Nun besitze ich eine Schüssel voll Rote Pökel-Beete. Und weiß leider noch nicht so genau, was ich damit anfangen soll* - außer jedes Mal, wenn ich an den Kühlschrank gehe, ein Scheibchen zu naschen (schmeckt sehr lecker). Aber das eilt ja nicht. Die Pökel-Beete dürfte ziemlich lange haltbar sein. Ideen sind übrigens herzlich willkommen. Hallo, Kochpoetin, hab mir grad nochmal dein Labskaus angeschaut. Da klingelt was. Müsste doch was Vegetarisches draus werden können. Hallo, Claudia, du bist doch zuständig für die vegetarische Interpretation von Fleischklassikern - könnten wir da nicht mal gemeinsam was überlegen?
Ach so, ja, ich sollte vielleicht erstmal damit rausrücken, was das für'n Zeug ist, das ich da gestern zusammengekocht habe. Bitte aber noch um etwas Geduld. Denn...
... die Fotos von der Pökel-Beete sind irgendwie schwierig. Die Fotografierei der dunkelroten Knollen und Scheibchen erinnerte mich sehr an meine Versuche, in der Sächsischen Schweiz die schwarzen Felsen zu fotografieren. Ich hab mich immer gewundert, warum alle meine Fotos so blöd geworden waren. Ich bin zwar keine Profi-Fotografin und bislang sind mir immer schon mal einzelne Fotos misslungen - aber dass gleich eine ganze Serie schiefgeht, das hatte ich so noch nicht. Bis ichs dann geschnallt hatte - dank eines erhellenden Hinweises meiner Urlaubsbegleitung. Die schwarzen Steine haben alles Licht absorbiert, da blieb fürs Foto nichts mehr übrig. Bei der Roten Beete konnte ich zwar Licht dazuschalten, aber richtig toll wirds damit auch nicht.
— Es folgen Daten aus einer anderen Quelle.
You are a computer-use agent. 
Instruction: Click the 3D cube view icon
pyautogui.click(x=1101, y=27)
Deshalb habe ich eigens fürs Foto-Shooting ein Rezept kreiert, das die notwendige Farbe für diesen Blogpost liefert. Na ja, so ganz stimmt das nicht. Entstanden sind die roten Ravioli, weil ich eben Pökelbrühe übrig hatte und die unbedingt gewinnbringend verwerten wollte. Und weil ich mich mit Eva (der Kochpoetin, siehe oben) so viel über das Färben von Speisen mit Rote-Beete-Extrakten ausgetauscht habe, müssen sie wohl zwangsläufig in meinem Kopf entstanden sein, die Rote-Beete-Ravioli mit Ziegenkäse-Füllung. Das Teigrezept ist in Anlehnung an die Pasta Integrale ohne Ei bei naturkost.de entstanden.
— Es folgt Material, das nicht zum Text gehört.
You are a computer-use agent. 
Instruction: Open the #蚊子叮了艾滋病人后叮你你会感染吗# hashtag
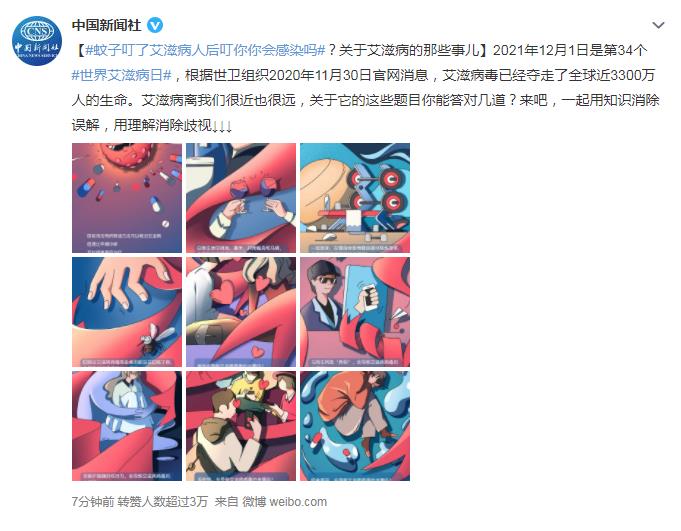click(x=205, y=50)
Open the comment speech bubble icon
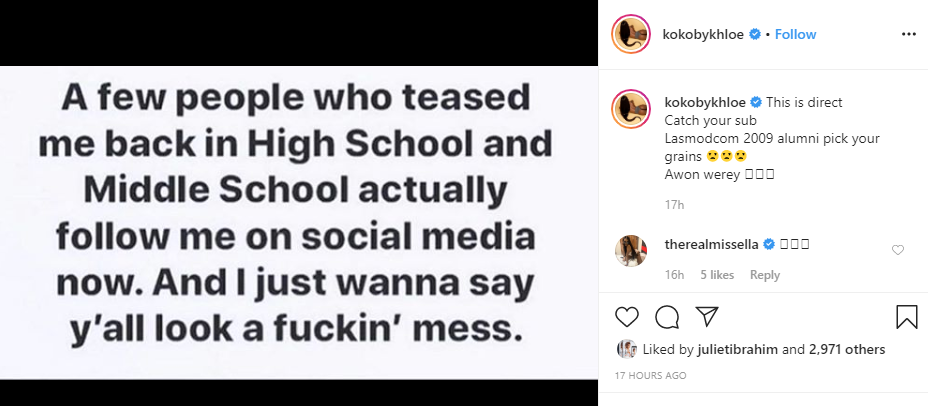 pyautogui.click(x=667, y=317)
Doch erstmal gehts jetzt hier zu
Corned Beet - Gepökelte Rote Beete



Zutaten (alles bio, ergibt ca. 200 g Pökel-Beete)
Gewürzmischung
  • je 1 Tl. (alles ungemahlen):
    Piment, gelbe Senfsaat, Koriander,
    rosa Pfefferbeeren, schwarzer Pfeffer,
    Kardamom, Zimtblüten
  • 1/2 Tl. ganze Gewürznelken
  • 3 Lorbeerblätter
  • 1 Tl. Orangenschale
Rote Beete
  • 1 kg Rote Beete
  • 15 g Salz
  • 10 g Zucker
  • 500 - 600 ml Wasser

Zubereitung
  1. Für die Gewürzmischung alle Zutaten außer Orangenschale und Lorbeer in einer trockenen Pfanne rösten, bis sie stark duften. Anschließend grob mahlen oder zerstoßen. Lorbeerblätter grob zerbröseln.
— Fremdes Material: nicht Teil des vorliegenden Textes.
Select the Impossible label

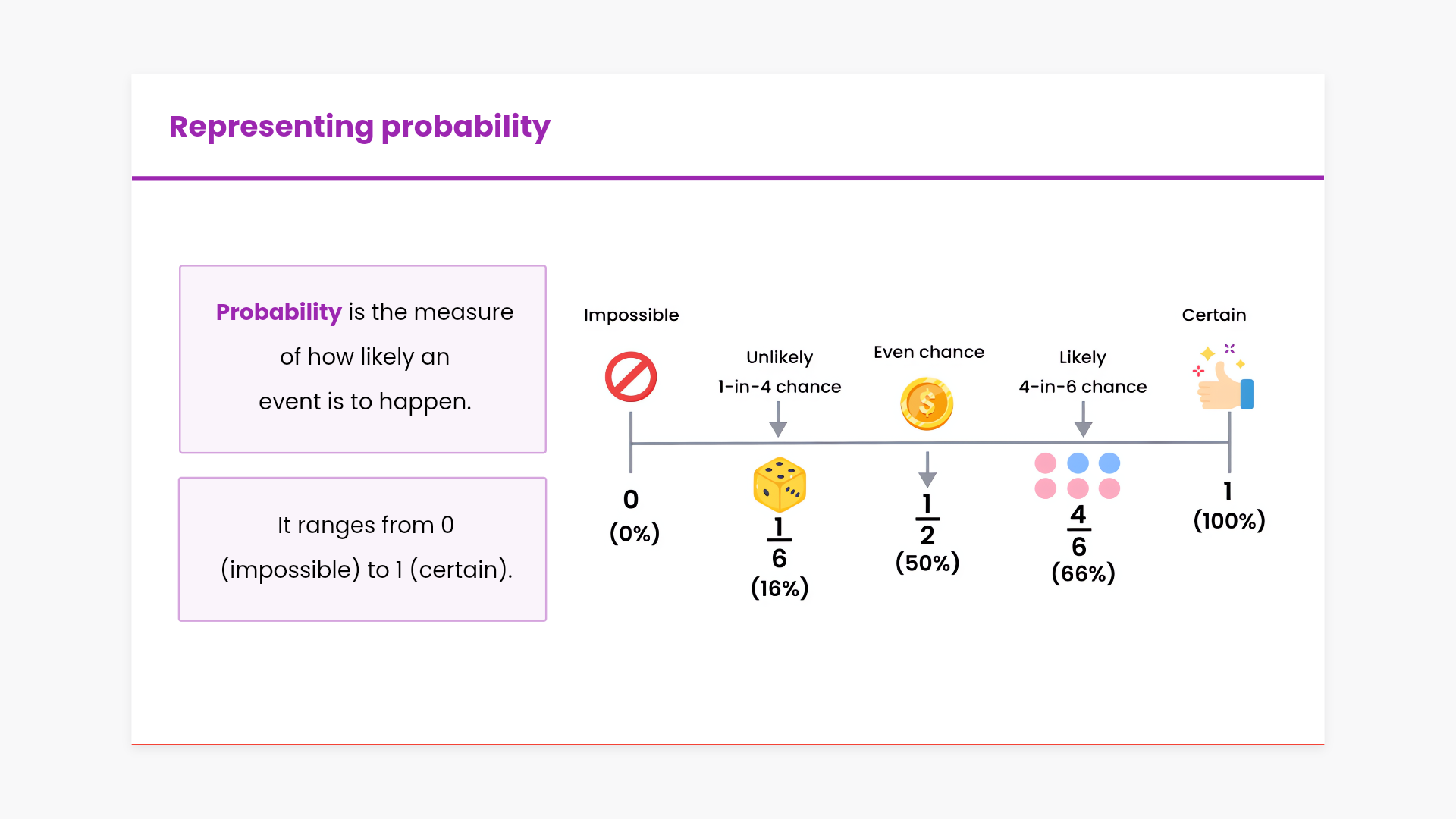(x=631, y=315)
  2. Rote Beete waschen, dünn schälen und in ca. 2-3 mm dicke Scheiben schneiden. In einen Topf schichten. Salz, Zucker und alle Gewürze (inkl. Orangenschale) zugeben. Mit so viel Wasser begießen, dass die Rote Beete gerade eben bedeckt sind.
  3. Aufkochen und so lange köcheln, bis die Scheiben gar sind (sie sollten relativ weich sein, aber auf gar keinen Fall zerfallen).
  4. Die Rote Beete in ein Sieb schütten, Flüssigkeit auffangen.
  5. Nun die Scheiben einzeln nebeneinander auf mit Backpapier belegten Backofenrosten verteilen. 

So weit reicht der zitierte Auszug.